→ WORK ITEM A
In the essay about writing during the coronavirus, where did the writer once sit to gush about the sights of the day?
→ WORK ITEM B
Resume the essay about writing during the coronavirus after its final sentence.

→ EXERCISE TEXT
---+---

Here we are. Whatever “this” is. Again.
I used to write everyday. It was easy to do. The words appeared as instant imaginary impulses- piled one on top of another – in my lively, colorful, experience-laden brain. I’d rush home, or sit in my favorite red vinyl booth, and gush about toys I saw in display windows, the statue at a local park, or a meditation garden. Breezes were easy to see. Lives scurried about … intermingling. I could see they were laughing. Unmasked.
And that’s the “thing”. They were laughing. I could see the smiles. So much of this experience is gone … for now. It’s hard to write every day.
Now, I see masks hiding the smiles of those few who are out and about. Hometowners going about their essential best … scurrying they are not. Shoulders telling the real story. They droop atop torsos that are, as well, plodding along … belted to waists barely able to withstand another day attached to legs so tired from the grind of restlessness.
Everyone is so “thing-ed” out. As am I. Experiences are hard to uncover … to see. To, well, experience right now.
The stuckiness of all this, as a writer of what I see, “all I see is bad news”. Even my “imagineer’s workshop”, upon which I so heavily rely, has been hijacked by social distancing, #IsolationIssues, fear, unease, politics, unemployment, PPP, EIDL, masks, google hangout video necessities, pharmacy changes, and daily mis-information from social media. The wheels of my sleep/wake cycle fell off weeks ago and I find concentrating on anything other than doing the dishes every freakin’ hour, recording a piano piece, and checking in on my dad to be about my limit.
This wasn’t the case such a short time ago. I can’t blame my age, although it would be a easy target. It’s, of course, the virus. The stupid virus. The uncaring, ridiculous coronavirus. The whatever “this” is.

---+---

→ DATA EXTRACTS
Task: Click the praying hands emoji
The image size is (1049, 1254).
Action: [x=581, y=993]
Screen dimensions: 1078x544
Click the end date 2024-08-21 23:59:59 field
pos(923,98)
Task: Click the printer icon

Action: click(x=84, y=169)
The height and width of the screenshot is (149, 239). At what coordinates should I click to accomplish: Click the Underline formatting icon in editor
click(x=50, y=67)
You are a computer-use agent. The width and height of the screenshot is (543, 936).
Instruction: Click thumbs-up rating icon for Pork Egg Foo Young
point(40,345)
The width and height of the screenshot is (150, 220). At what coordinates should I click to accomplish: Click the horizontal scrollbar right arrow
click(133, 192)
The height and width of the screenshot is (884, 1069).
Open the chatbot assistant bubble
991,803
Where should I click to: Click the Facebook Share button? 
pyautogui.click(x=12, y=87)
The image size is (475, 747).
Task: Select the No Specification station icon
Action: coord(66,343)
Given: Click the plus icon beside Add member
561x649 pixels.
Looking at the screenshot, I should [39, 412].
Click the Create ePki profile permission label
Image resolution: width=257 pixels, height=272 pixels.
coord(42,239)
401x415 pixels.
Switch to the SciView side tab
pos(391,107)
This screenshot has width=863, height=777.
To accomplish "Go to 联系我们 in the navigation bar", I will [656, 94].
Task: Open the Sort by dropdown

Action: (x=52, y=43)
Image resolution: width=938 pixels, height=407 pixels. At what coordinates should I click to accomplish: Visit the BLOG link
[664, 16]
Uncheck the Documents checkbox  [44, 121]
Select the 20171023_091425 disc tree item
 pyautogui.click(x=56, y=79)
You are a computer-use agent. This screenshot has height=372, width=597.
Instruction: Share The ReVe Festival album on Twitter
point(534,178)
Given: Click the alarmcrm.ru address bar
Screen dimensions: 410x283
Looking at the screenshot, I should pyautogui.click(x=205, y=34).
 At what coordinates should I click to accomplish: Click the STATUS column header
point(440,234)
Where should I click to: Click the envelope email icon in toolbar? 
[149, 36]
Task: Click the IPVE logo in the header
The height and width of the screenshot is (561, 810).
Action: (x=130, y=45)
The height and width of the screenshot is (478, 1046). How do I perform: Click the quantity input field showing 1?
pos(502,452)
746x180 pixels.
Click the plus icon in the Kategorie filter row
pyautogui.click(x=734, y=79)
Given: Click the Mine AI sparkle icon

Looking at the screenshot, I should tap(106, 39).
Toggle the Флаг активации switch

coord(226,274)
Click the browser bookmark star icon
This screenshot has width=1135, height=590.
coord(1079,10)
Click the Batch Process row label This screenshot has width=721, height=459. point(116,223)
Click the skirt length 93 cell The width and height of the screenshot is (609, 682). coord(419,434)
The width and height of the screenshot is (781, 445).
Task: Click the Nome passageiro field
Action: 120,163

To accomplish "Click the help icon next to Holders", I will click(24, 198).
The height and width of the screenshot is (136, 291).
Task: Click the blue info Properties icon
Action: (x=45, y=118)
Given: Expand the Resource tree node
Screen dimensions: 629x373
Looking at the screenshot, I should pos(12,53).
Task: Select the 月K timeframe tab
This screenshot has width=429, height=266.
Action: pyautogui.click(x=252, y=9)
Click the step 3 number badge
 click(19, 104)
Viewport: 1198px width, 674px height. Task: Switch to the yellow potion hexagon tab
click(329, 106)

---+---

→ EXERCISE RESPONSE A
In a favorite red vinyl booth.

→ EXERCISE RESPONSE B
It’s the one thing that took away experiences of daily living that feed my writer’s soul.
For now.
I need to believe in the hope of our human spirit. In the belief of a common goal. A desire to beat this pandemic with one big, shared, world-wide breath of compassion for the families of the lost, a push toward three C’s in our body politic (Civility, Compromise & Credibility), renewed zeal for mother earth and the incredible resources she provides, less concern for self and more for other’s needs, and a cure-certain for this horrible, “whatever” virus … and all the ugliness associated with it.
These breaks of days aren’t the end of life, for sure. Nothing has stopped. The legs that are weary will dance again. Shoulders will be proud and carry great burdens with honor in the near future as life returns to a new normal once we figure all this out. Together.
And, in the end – when there is an end – we will meet there together. Together is a place, regardless of where we are in our indifference now, where we will be … unmasked with visible smiles.
This is what I hope for and what I’d like to be writing about again. I want my words to have legs more times than ever before.